In the same vein is Paxar
For the quarter, Paxar's results were not terribly impressive -- sales and earnings were essentially flat with last year. However, the company's balance sheet is still solid, and last year's results were very strong after backing out restructuring charges.
Part of the company's pain this quarter stems from a long-term trend that Paxar has been living with. As customers continue to move their sourcing and operations to lower-cost locations, Paxar needs to do the same. That means less of a presence in North America and Europe and more of one in Asia. This will continue to affect earnings this year as some operations in the U.K. are closed down. The positive about all of these changes and moves -- despite the initial pain -- is how the company now has operations literally around the globe and offers its customers a great deal of flexibility as their sourcing of products evolves.

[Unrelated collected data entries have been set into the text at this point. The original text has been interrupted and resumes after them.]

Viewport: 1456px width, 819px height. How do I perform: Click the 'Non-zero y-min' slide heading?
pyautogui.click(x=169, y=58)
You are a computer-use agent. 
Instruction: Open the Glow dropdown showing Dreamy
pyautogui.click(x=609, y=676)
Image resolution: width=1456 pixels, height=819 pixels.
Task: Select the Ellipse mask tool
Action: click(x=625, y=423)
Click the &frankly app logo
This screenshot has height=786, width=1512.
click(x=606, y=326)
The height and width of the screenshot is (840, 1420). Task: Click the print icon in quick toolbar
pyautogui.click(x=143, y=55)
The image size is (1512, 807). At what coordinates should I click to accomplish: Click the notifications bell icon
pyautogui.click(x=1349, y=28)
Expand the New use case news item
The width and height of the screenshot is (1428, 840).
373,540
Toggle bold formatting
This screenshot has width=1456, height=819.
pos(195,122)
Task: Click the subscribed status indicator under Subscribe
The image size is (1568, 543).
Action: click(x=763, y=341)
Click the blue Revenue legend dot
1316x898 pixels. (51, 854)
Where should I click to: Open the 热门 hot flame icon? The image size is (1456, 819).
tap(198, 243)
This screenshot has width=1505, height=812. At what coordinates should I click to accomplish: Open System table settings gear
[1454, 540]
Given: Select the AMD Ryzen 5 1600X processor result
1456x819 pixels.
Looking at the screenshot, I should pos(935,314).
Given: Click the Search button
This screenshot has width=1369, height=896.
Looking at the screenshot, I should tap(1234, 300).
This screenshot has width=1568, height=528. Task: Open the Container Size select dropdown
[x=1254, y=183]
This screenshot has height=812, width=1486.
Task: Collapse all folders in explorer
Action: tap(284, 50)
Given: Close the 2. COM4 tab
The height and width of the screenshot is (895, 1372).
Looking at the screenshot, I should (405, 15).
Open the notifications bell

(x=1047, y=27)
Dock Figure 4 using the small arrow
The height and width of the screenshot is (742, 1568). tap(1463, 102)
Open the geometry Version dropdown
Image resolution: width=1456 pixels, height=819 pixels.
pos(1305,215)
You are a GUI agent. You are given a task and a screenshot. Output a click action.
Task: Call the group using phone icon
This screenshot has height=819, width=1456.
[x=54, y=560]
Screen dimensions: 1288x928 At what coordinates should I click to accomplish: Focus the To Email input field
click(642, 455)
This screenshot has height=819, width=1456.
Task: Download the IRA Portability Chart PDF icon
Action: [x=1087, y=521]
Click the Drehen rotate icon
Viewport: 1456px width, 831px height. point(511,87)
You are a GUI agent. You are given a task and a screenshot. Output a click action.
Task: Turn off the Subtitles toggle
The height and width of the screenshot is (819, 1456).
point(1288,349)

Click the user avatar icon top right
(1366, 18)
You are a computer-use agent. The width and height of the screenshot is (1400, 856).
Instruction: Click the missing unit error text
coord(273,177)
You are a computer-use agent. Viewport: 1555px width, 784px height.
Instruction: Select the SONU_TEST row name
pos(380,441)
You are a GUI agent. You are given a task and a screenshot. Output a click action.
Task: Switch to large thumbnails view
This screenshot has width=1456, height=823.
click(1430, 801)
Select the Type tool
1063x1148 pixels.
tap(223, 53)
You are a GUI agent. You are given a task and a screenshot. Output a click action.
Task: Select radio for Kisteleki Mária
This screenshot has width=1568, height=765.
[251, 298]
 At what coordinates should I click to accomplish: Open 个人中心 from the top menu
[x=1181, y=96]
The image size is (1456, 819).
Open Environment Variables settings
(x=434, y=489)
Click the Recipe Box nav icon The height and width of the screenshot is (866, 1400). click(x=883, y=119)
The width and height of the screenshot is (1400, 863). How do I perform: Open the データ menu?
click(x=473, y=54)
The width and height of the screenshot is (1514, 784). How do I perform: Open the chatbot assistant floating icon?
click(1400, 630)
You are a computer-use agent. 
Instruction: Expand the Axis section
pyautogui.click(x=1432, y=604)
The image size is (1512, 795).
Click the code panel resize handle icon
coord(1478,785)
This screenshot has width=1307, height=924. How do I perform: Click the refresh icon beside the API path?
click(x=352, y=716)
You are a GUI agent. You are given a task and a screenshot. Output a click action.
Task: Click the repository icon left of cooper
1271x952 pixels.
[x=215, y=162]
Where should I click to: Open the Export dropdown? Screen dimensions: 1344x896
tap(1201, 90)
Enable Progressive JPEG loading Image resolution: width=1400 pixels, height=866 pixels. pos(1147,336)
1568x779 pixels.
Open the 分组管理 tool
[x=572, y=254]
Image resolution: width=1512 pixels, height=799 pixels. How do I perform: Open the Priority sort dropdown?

Paxar is not exhibiting tremendous growth, but the company has evolved to match the world it lives in. More importantly, the shares are priced as though Paxar doesn't have much of an opportunity for growth. Given the company's geographic flexibility and technological prowess, growth at some point seems likely, even if it's not obvious today. For investors who want a solid business at a reasonable price along with an opportunity for future growth, Paxar is worth checking out.